** SHORT PROBLEM **
Can you rewrite the stretch from the line containing "You are a GUI" through the end of the items, changing every "screenshot" to "screen capture" and keeping all else the same, with the pictures left out?

==*==

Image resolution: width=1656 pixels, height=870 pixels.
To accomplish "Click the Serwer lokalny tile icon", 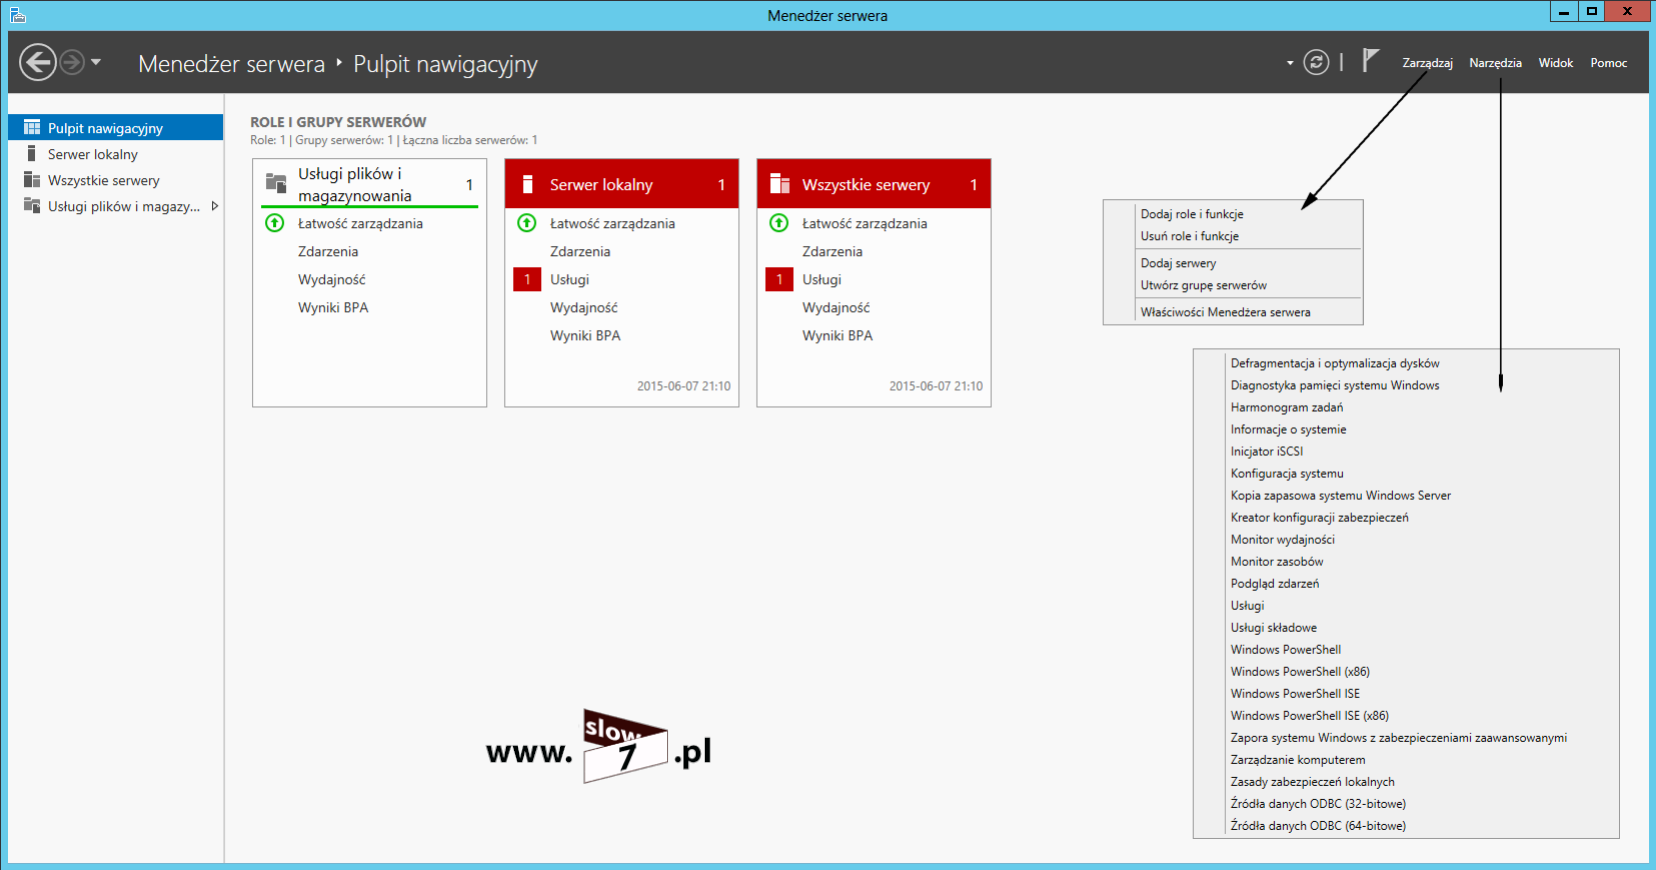I will [x=528, y=185].
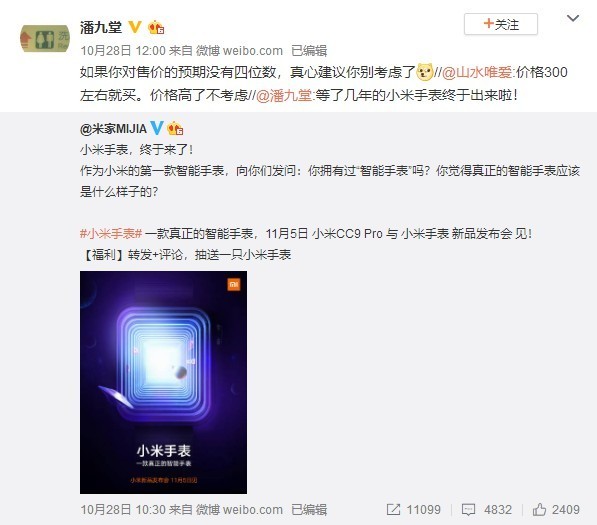
Task: Expand the post options chevron menu
Action: pyautogui.click(x=573, y=18)
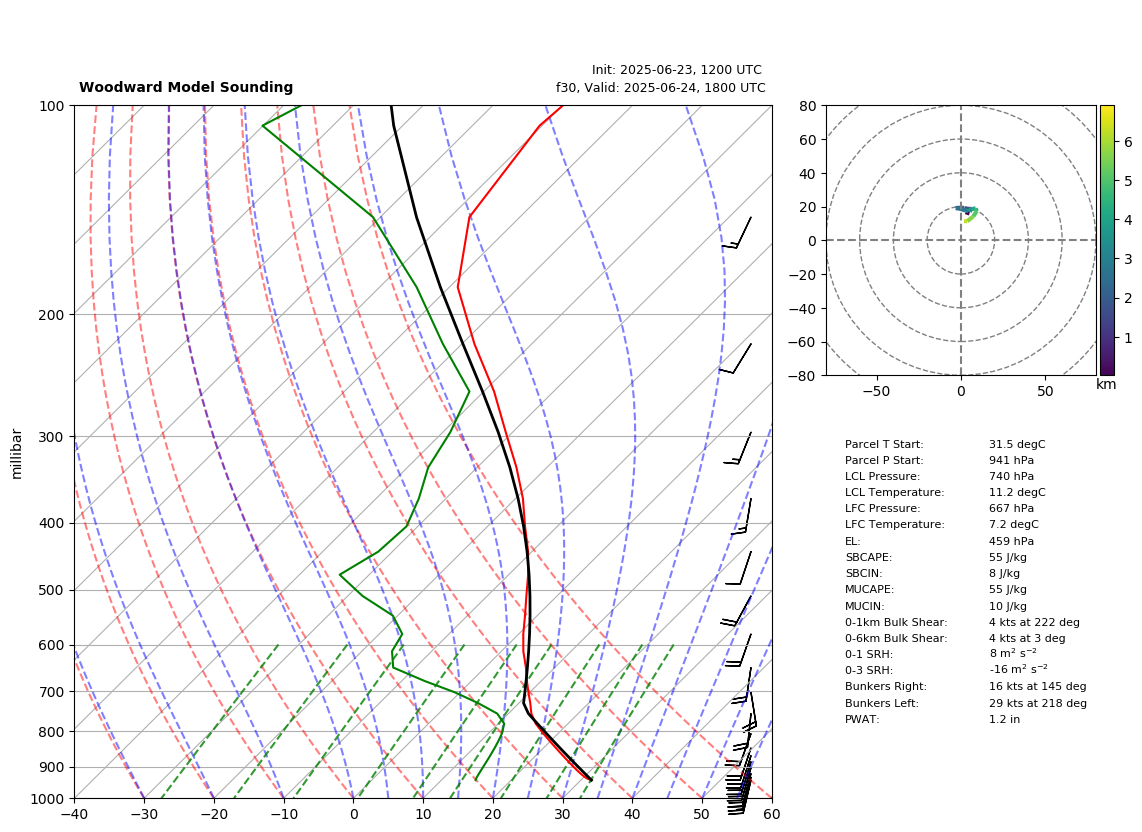This screenshot has width=1142, height=832.
Task: Click the hodograph trace near the center
Action: point(967,213)
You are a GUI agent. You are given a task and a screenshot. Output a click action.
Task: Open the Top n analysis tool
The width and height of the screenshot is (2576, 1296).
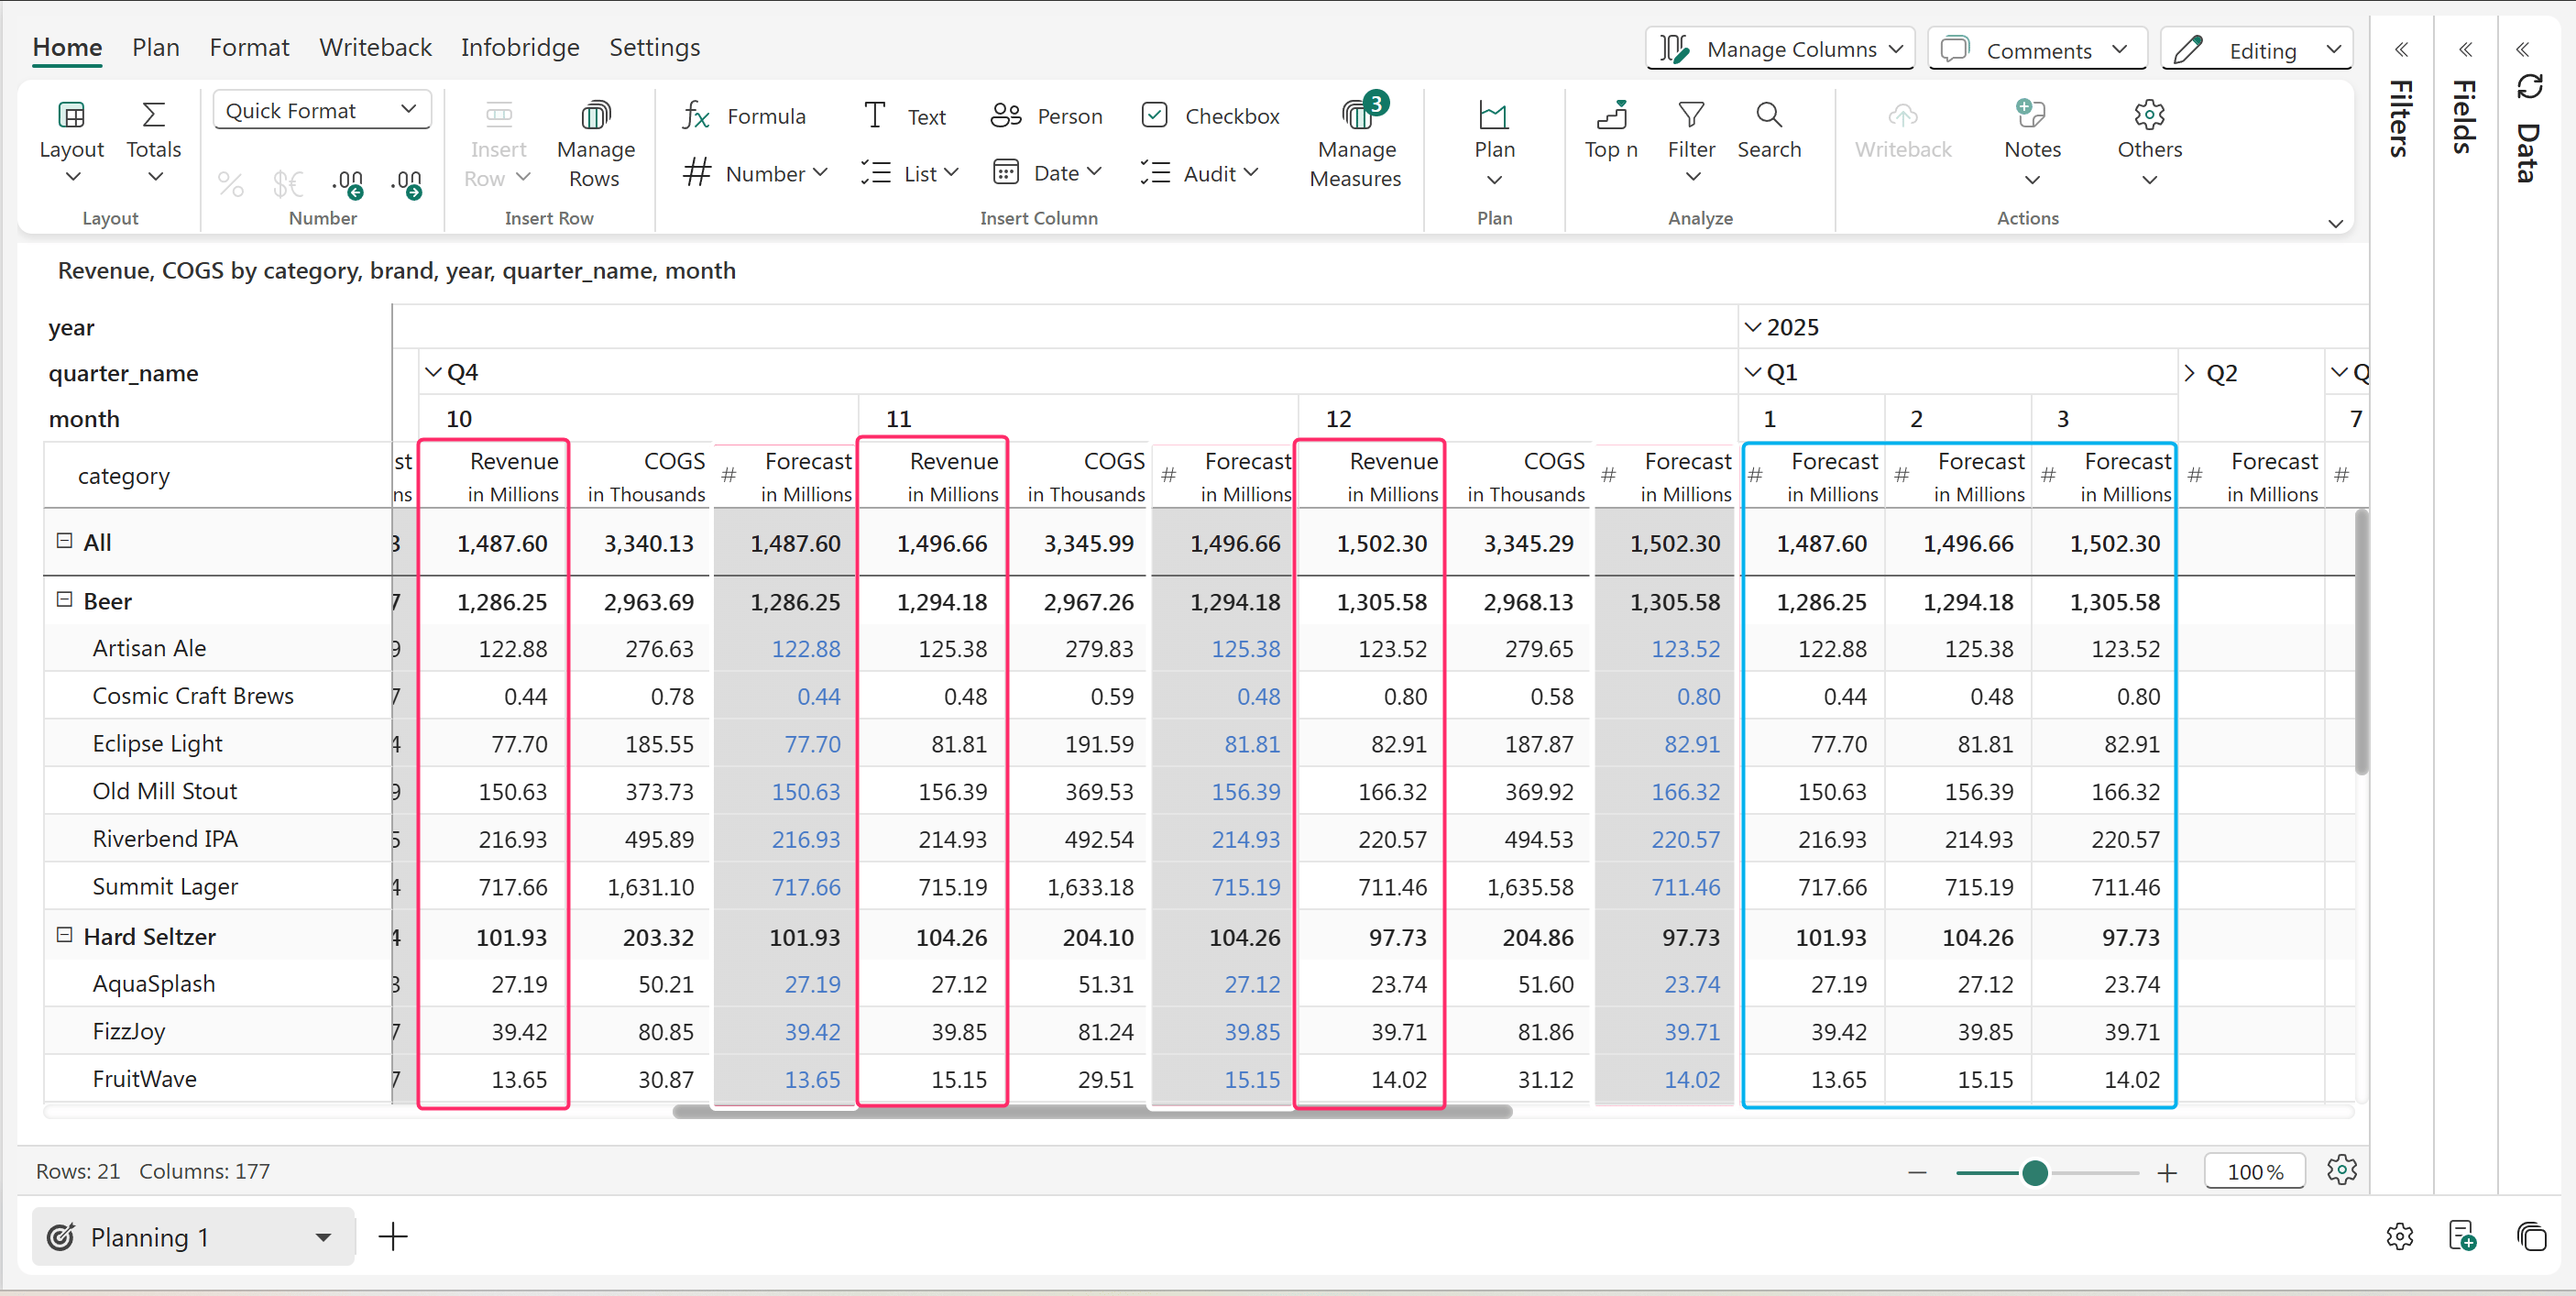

==*==

** RESULT **
You are a GUI agent. You are given a task and a screen capture. Output a click action.
Task: Open the Top n analysis tool
The width and height of the screen capture is (2576, 1296).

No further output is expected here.